» **Written problem**
Can you express the records below as a JSON list of strings, one string per line and no blank lines, covering only the stretch from the line containing "At what coordinates" through the end of the records? Leave the pictures out.

» **Excerpted data**

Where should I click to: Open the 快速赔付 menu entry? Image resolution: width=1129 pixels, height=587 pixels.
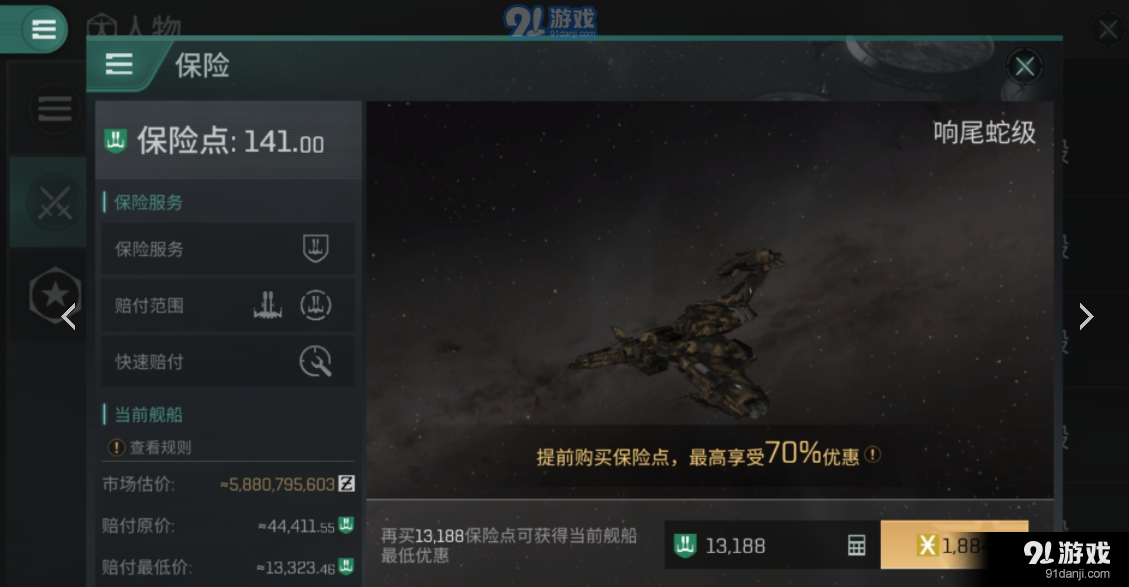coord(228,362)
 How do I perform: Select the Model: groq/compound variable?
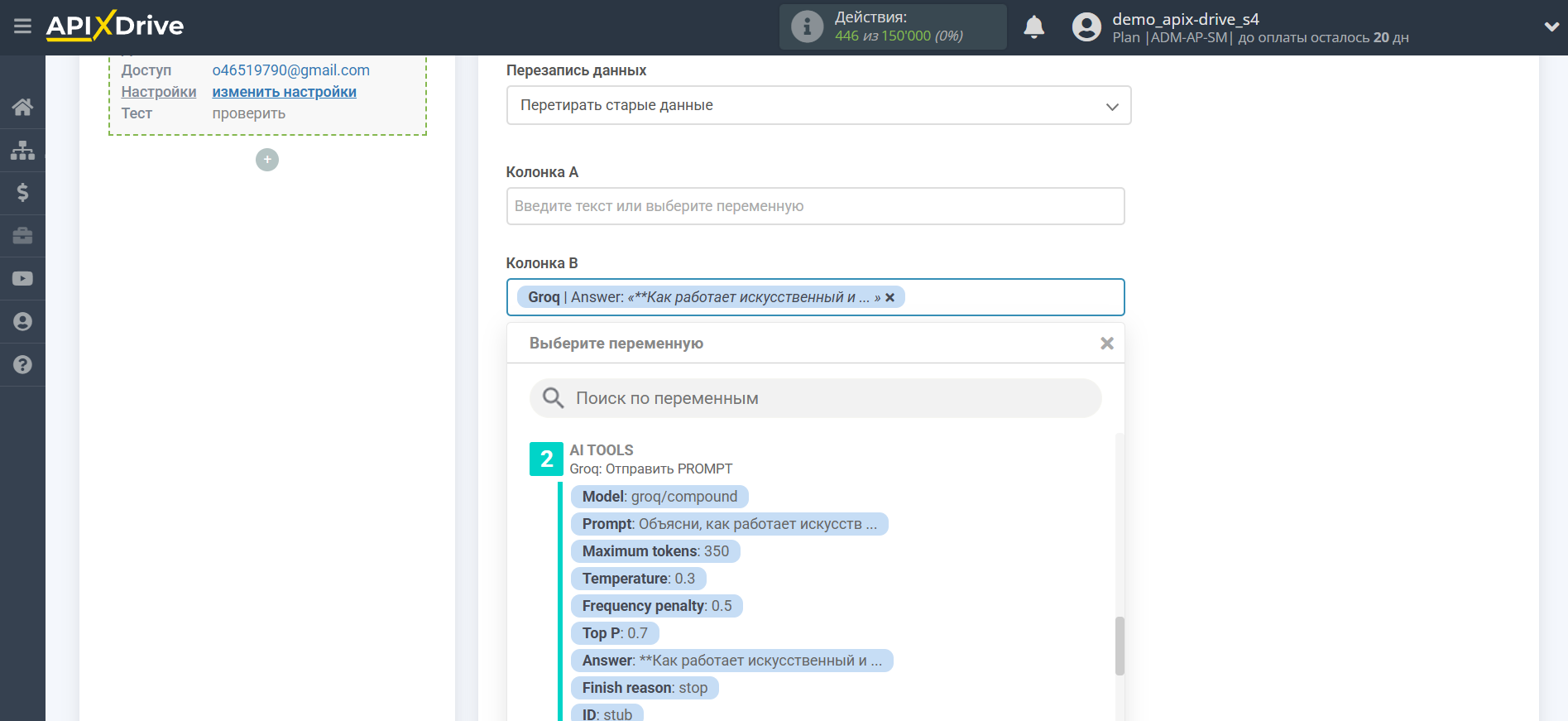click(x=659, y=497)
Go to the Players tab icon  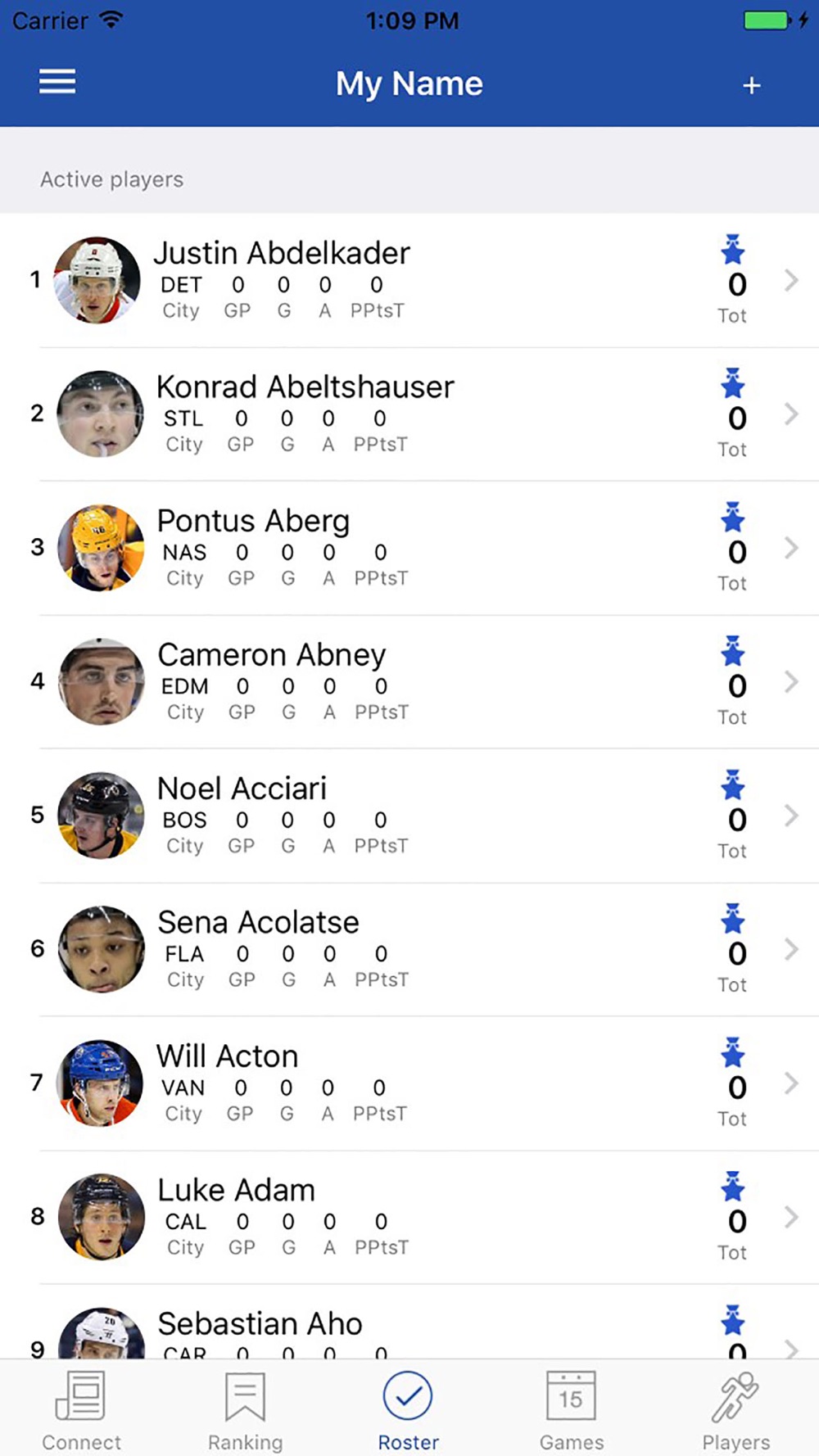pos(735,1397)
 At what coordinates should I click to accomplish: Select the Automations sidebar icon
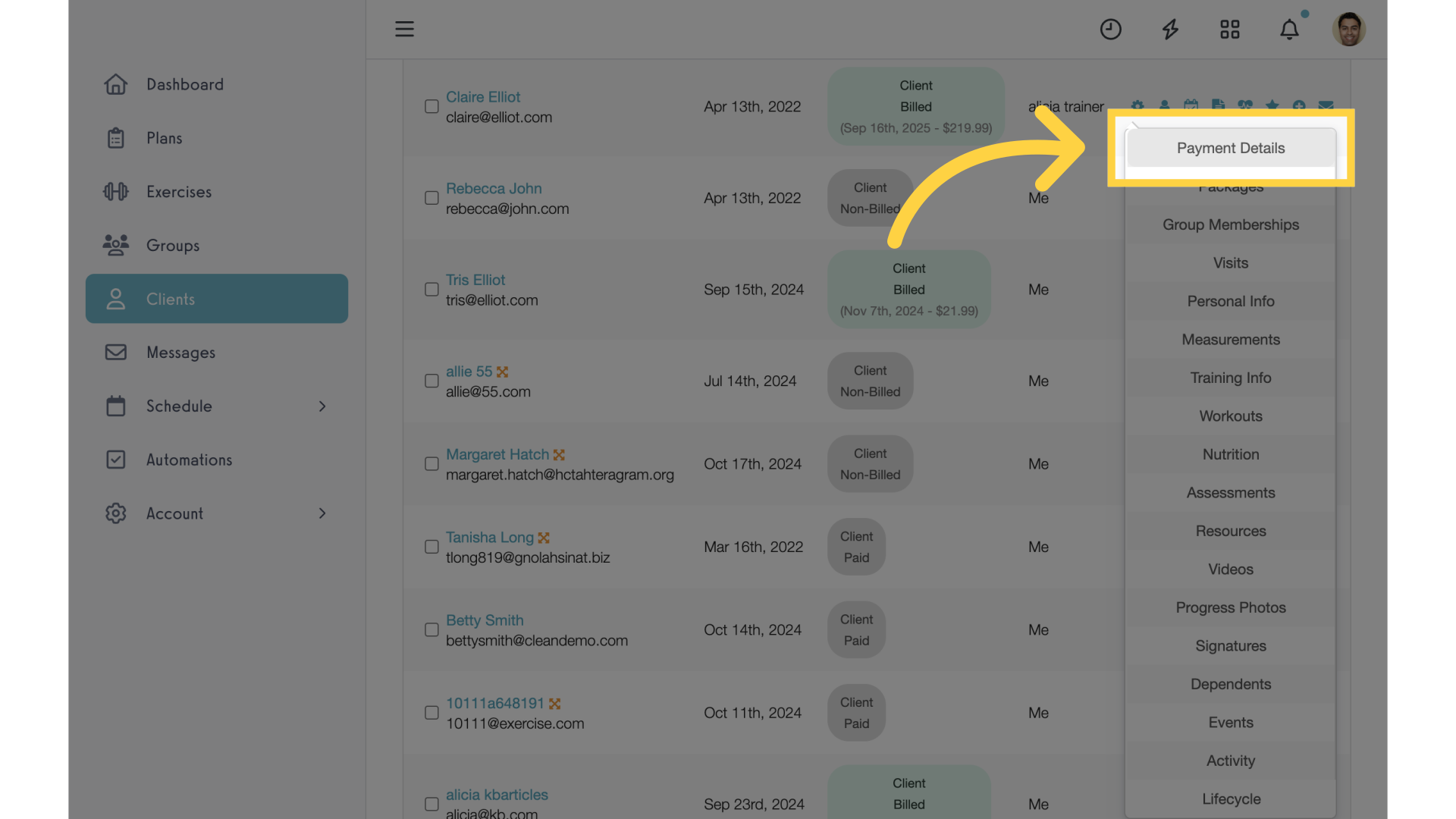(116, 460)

» **Result below**
[
  " At what coordinates should I click to accomplish: Select the Automations sidebar icon",
  "(116, 460)"
]